Since the activity is sparse, if you choose 30% all bits for noise, then you are essentially saying to activate ~30% of all the neurons (since most are inactive). I am not a neuroscience myself, but as I understand the biology, there are inhibitory systems in place which enforce sparsity, so your example 30% of all neurons would not be physically able to all activate at once. Since the system enforces some maximum activation density, I believe it makes more sense the way Numenta has defined percentages when talking about noise tolerance.

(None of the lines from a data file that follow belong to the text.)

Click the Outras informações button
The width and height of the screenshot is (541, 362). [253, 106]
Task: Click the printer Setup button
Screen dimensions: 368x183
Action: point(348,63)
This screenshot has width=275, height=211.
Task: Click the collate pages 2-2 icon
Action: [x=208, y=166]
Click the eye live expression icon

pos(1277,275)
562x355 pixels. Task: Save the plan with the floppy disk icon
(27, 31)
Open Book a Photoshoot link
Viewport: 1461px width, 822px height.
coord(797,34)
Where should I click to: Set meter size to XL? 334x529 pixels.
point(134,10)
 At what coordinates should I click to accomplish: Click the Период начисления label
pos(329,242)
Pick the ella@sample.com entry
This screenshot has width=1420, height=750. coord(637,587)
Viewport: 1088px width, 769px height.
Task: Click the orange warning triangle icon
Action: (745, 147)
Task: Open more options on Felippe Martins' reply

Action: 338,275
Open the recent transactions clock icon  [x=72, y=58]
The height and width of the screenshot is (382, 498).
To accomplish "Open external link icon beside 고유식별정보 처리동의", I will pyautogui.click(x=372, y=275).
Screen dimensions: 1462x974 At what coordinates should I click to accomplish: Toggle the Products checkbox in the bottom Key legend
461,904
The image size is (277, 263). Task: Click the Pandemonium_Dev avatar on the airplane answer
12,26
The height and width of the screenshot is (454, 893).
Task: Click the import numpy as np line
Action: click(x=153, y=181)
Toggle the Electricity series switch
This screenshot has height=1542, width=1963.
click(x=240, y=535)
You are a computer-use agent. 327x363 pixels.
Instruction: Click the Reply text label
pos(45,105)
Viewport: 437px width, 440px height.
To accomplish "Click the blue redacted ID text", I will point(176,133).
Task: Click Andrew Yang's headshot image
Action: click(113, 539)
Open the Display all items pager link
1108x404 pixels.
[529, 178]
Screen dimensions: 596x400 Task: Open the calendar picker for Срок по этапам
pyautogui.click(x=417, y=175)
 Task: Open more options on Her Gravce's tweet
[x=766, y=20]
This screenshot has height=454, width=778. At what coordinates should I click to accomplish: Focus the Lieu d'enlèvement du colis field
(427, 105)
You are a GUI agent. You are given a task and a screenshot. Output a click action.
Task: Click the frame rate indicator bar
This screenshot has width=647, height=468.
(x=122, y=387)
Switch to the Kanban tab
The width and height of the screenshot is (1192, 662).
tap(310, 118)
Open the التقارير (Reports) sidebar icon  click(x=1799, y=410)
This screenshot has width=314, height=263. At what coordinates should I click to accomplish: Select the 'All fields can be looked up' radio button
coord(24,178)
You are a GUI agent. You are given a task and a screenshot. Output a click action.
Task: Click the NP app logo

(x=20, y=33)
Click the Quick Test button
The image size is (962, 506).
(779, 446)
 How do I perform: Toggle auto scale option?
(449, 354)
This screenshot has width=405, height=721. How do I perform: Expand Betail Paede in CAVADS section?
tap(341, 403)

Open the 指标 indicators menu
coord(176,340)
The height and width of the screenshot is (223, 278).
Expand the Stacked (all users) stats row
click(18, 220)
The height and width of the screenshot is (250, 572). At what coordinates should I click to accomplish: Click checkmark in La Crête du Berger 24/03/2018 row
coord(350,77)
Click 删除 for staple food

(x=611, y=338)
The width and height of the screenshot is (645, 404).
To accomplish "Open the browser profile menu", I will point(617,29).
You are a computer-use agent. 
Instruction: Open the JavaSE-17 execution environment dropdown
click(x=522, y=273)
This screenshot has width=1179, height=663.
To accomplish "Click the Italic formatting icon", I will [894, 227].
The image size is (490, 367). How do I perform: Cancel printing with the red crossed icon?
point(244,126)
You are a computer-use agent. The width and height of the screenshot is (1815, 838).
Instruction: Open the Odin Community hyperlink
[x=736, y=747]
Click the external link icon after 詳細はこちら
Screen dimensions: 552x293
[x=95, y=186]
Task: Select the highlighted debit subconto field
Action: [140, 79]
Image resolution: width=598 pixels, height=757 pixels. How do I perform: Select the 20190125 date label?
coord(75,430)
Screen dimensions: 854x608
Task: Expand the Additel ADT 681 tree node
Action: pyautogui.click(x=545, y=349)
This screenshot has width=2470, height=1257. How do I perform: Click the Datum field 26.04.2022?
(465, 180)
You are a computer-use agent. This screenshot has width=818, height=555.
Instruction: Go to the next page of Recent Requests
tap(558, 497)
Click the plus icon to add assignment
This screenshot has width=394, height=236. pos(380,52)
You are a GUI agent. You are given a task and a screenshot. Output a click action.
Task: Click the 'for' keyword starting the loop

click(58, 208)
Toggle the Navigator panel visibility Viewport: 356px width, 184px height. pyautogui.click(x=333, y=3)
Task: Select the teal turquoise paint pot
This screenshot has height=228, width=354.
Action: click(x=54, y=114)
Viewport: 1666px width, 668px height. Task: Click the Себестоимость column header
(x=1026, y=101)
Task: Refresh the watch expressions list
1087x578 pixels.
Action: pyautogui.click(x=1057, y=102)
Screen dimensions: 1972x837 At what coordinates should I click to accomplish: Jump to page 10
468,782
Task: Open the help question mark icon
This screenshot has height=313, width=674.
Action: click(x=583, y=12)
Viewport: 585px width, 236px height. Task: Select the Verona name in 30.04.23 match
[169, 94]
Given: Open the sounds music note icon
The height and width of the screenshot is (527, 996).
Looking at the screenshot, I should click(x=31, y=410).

If you think of the biology a SDR is the synapses (connected bits) as a dendrite snakes along though the rising projecting axons in layer one. (Input field) The entire length of the dendrite is the 2K or so potential connections for that SDR; only a sparse set of the dendrite synapses form connections to the rising axons.
These synapses (connections) to the axons (input field) may be present or missing and the projecting axon may be signalling a positive or negative representation of the input features. (example - A firing axon could be signalling either a light OR dark feature at this location)
There can also be multiple possible dendrite/synapses connections to each rising axon.
When you think of “active” connections in a sparse representation the absence of a connection is actually part of the data representation. It did NOT learn a connection because at this synapse location there is no learned relationship; they did not “fire together and wire together.” That rising axon/synapse location may be signalling something that “other” SDRs have added to their collection of active bits.
Considering all this - the noise/error could be anywhere along this dendrite and it could be either a missing or excess synapse connection.
Thank you very much for your responses. Sorry I couldn’t get to them earlier. I confess I will have to do some homework in biology to fully understand @Bitking’s answer, but from what I gather the reason we define robustness in this way has biological (rather than some mathematical) reasons.
The reason I was asking this was that I wanted to understand why is spatial pooler useful for us in computer implementation (which does not suffer from the same noise issues as the brain does so we do not care so much about the robustness there).
As I imagine it now the most useful part about it is the possibility to group multiple representations (using simple union) together into one and then being able to reconstruct the originals from that (which is obviously not possible with dense representations). That gives us the ability to predict multiple outcomes simultaneously. Does this viewpoint make sense? Do you have alternative?
Computers might not have analog noise, but they can still get the wrong answers. Changing a fraction of the active bits simulates partially wrong data.